(À faire)
a – D’après le texte sur les Frères musulmans de Jordanie, combien de membres compte actuellement la nouvelle organisation dirigée par Abdul Majid Thunaibat ?
b – Recopiez, dans le texte sur les Frères musulmans de Jordanie, le passage qui s’ouvre sur les mots contenant « Le gouvernement jordanien a » et se termine par « les Frères musulmans. ».

(Texte à examiner)
________________________________________

Autrefois considéré comme le groupe d’opposition le plus fort et le mieux organisé du pays, les Frères musulmans sont aujourd’hui divisés. Pourquoi ?
Les leaders des Frères musulmans jordaniens mènent le cortège lors d’une manifestation du mouvement à Amman en novembre dernier (AFP)

AMMAN – Soixante-dix ans après leur fondation, les Frères musulmans de Jordanie se retrouvent à la croisée des chemins en raison d’un désaccord sans précédent qui a scindé le groupe en deux.

Autrefois considéré comme le groupe d’opposition le plus fort et le mieux organisé du pays, les Frères sont désormais divisés en deux : une « société caritative » récemment enregistrée auprès des autorités jordaniennes et l’organisation originelle qui a été déclarée illégale par ces dernières.

En 1946, un arrêt gouvernemental autorisa l’existence des Frères musulmans de Jordanie en tant que branche locale des Frères musulmans d’Égypte. Or récemment, le gouvernement jordanien s’est mis à envoyer des messages au groupe en vue de « corriger » leur « statut légal ».

En mars, Abdul Majid Thunaibat, l’un des dirigeants des Frères musulmans, a enregistré un nouveau groupe, dénommé la « société » des Frères musulmans, en tant qu’organisation caritative « nationale » qui se « consacre aux affaires nationales ».

Le gouvernement jordanien a approuvé la demande immédiatement et a déclaré que la nouvelle organisation représentait le groupe « officiel » des Frères musulmans.

Abdul Majid Thunaibat, devenu responsable de la nouvelle organisation, a déclaré que ce réenregistrement permettra d’empêcher que l’organisation ne soit interdite par les autorités.

« Le précédent enregistrement stipulait que nous étions une branche des Frères musulmans égyptiens. Maintenant que l’organisation-mère a été interdite, la branche le sera aussi un jour ou l’autre », a-t-il dit à MEE, ajoutant que sa nouvelle organisation compte seulement quarante-quatre membres à l’heure actuelle.

Les dirigeants de l’organisation d’origine, cependant, ont accusé le gouvernement de comploter afin de semer la discorde et ainsi affaiblir les Frères musulmans.

« Notre problème n’est pas légal mais politique », a indiqué à MEE Badi Rafyah, le porte-parole du groupe originel.

Selon lui, les Frères musulmans sont dans le collimateur des autorités en raison de la pression exercée par les pays voisins.

« Les mouvements islamiques sont pris pour cible à travers le monde, et tout particulièrement dans la région », a-t-il affirmé.

En 2013, un tribunal égyptien a banni les Frères musulmans dans le pays et a dissous, en août dernier, la branche politique du groupe. En novembre, les Émirats arabe unis (EAU), mécènes essentiels de la Jordanie, ont désigné le groupe comme étant une organisation terroriste.

________________________________________

(Lignes de données)
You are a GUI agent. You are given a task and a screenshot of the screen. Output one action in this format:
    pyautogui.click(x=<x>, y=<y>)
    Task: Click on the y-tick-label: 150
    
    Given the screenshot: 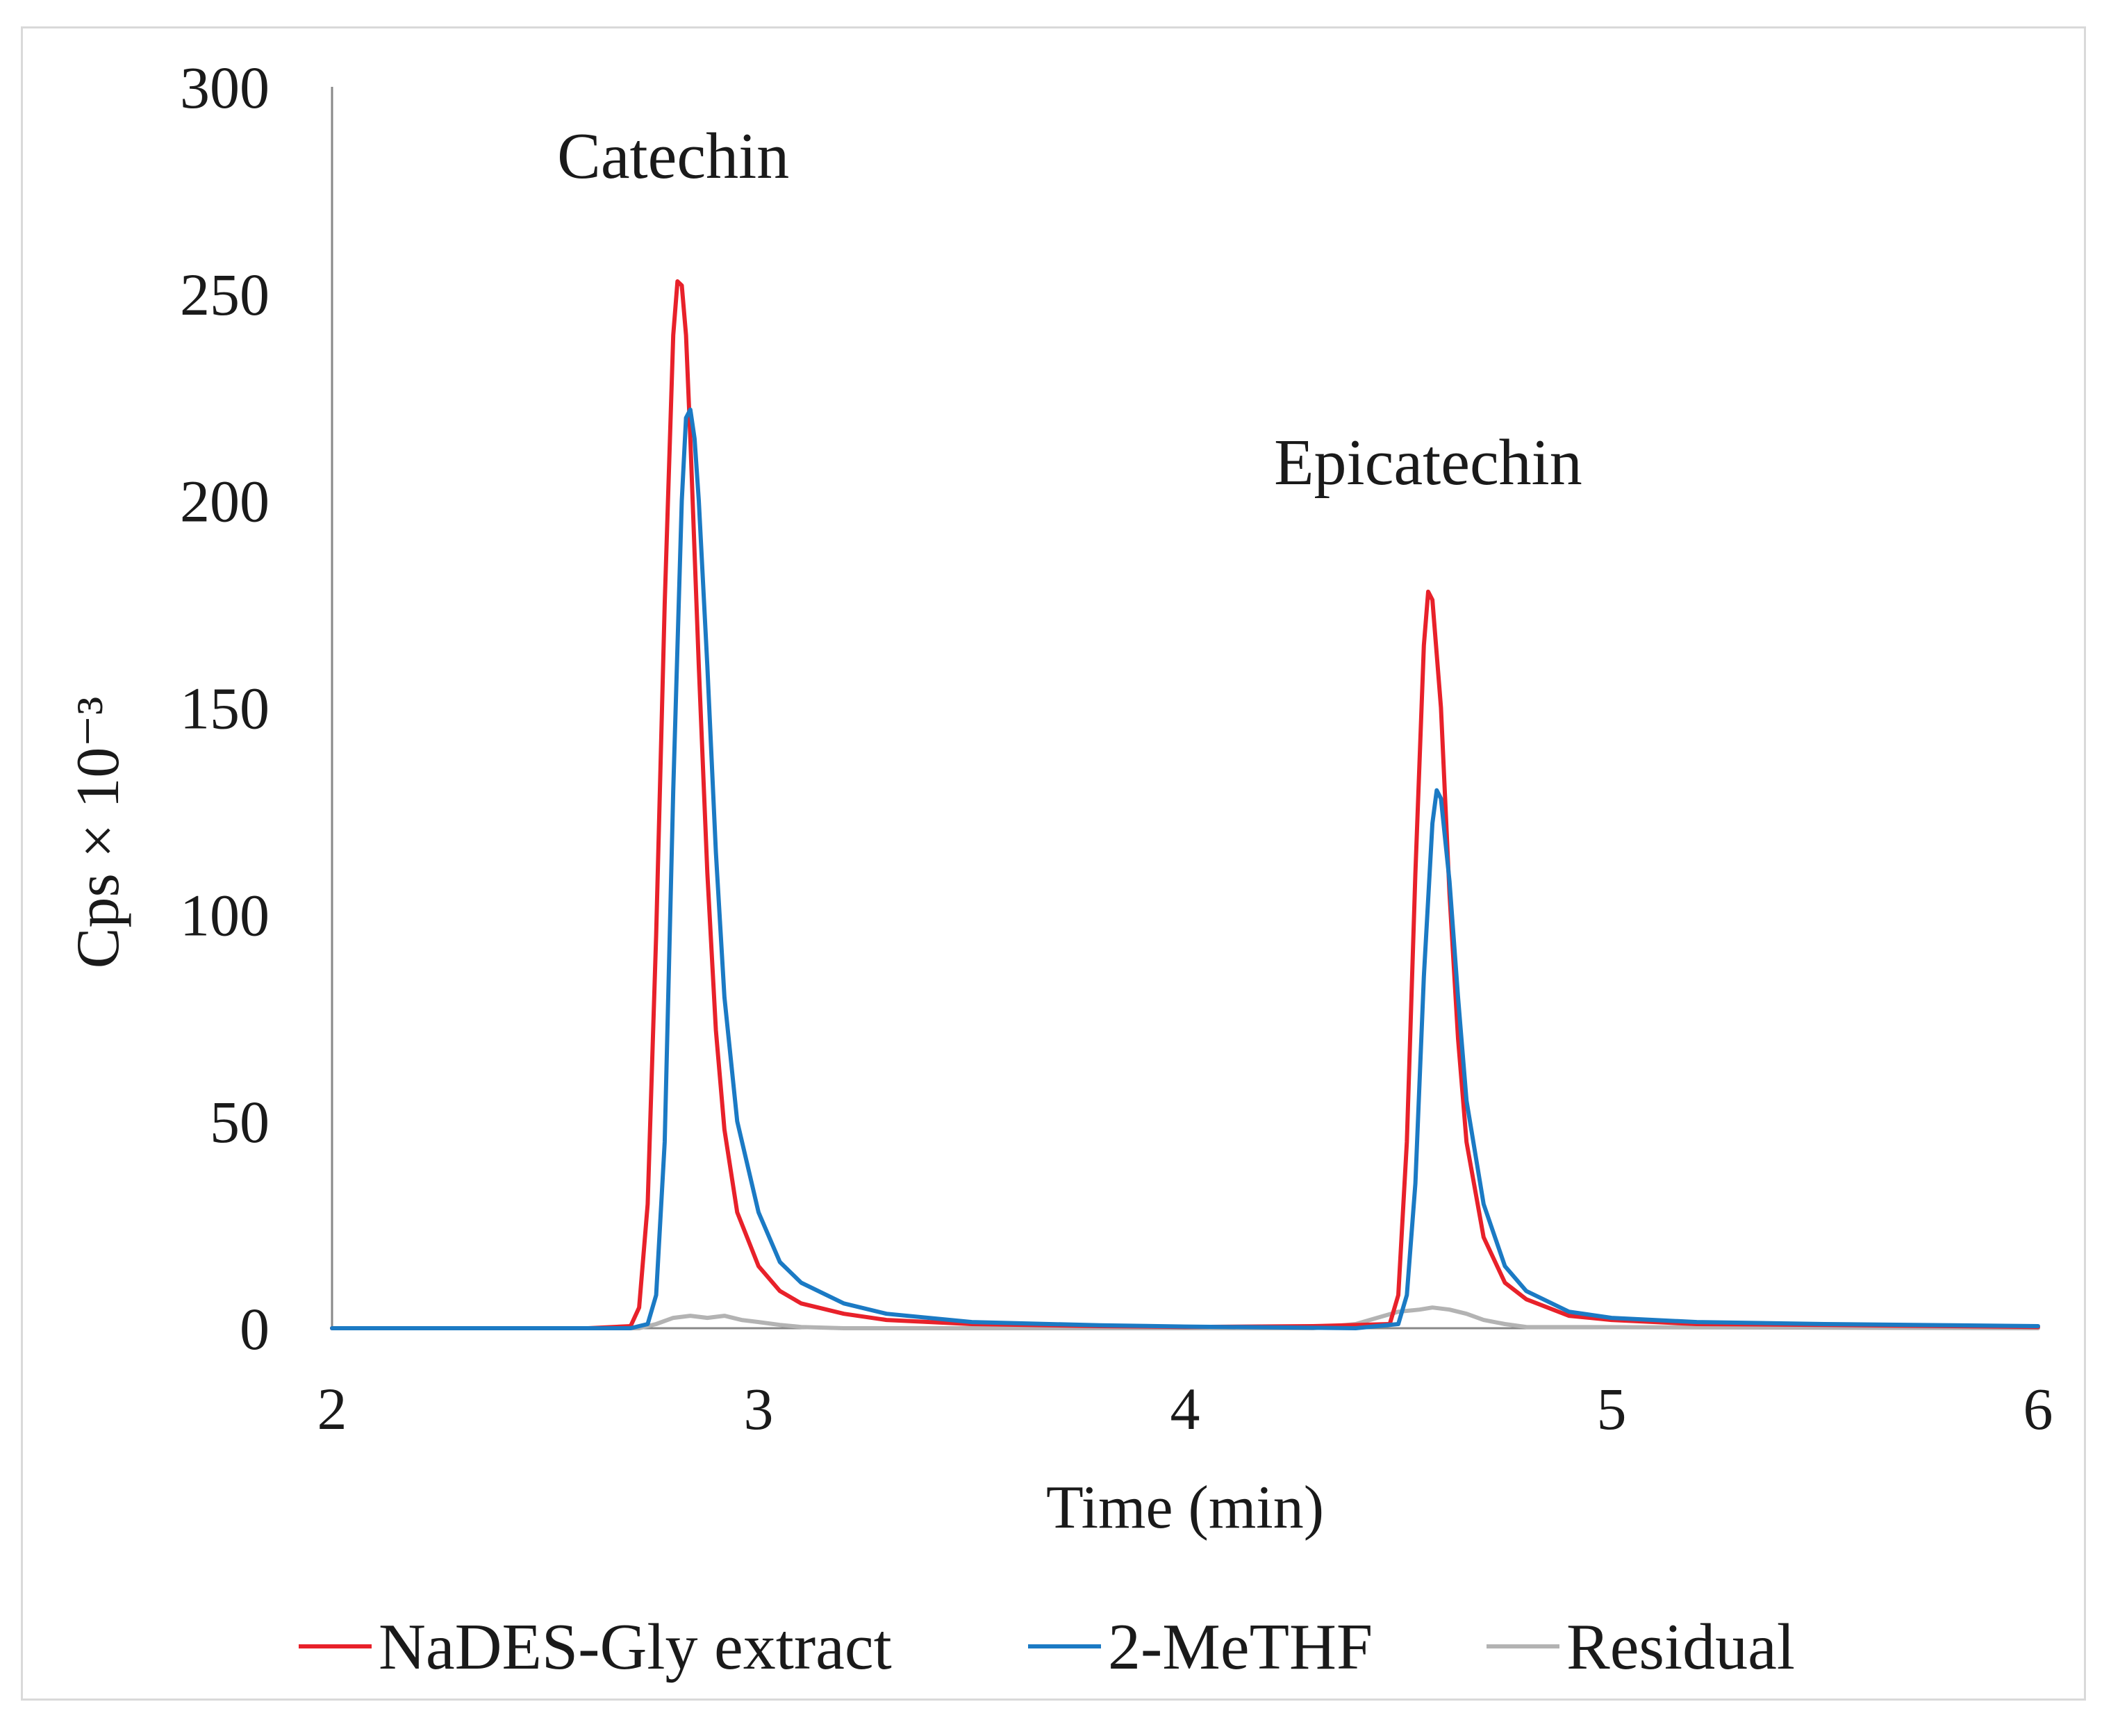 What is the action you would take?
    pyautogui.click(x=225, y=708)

________________________________________

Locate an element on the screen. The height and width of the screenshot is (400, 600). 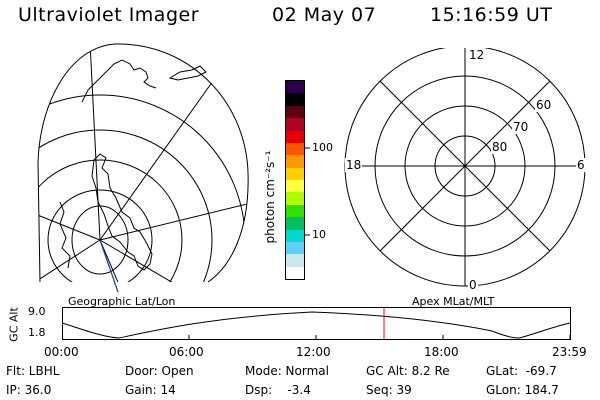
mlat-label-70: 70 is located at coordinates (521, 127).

________________________________________

(Liste des réponses)
a – Elle compte seulement quarante-quatre membres.

b –
Le gouvernement jordanien a approuvé la demande immédiatement et a déclaré que la nouvelle organisation représentait le groupe « officiel » des Frères musulmans.

Abdul Majid Thunaibat, devenu responsable de la nouvelle organisation, a déclaré que ce réenregistrement permettra d’empêcher que l’organisation ne soit interdite par les autorités.

« Le précédent enregistrement stipulait que nous étions une branche des Frères musulmans égyptiens. Maintenant que l’organisation-mère a été interdite, la branche le sera aussi un jour ou l’autre », a-t-il dit à MEE, ajoutant que sa nouvelle organisation compte seulement quarante-quatre membres à l’heure actuelle.

Les dirigeants de l’organisation d’origine, cependant, ont accusé le gouvernement de comploter afin de semer la discorde et ainsi affaiblir les Frères musulmans.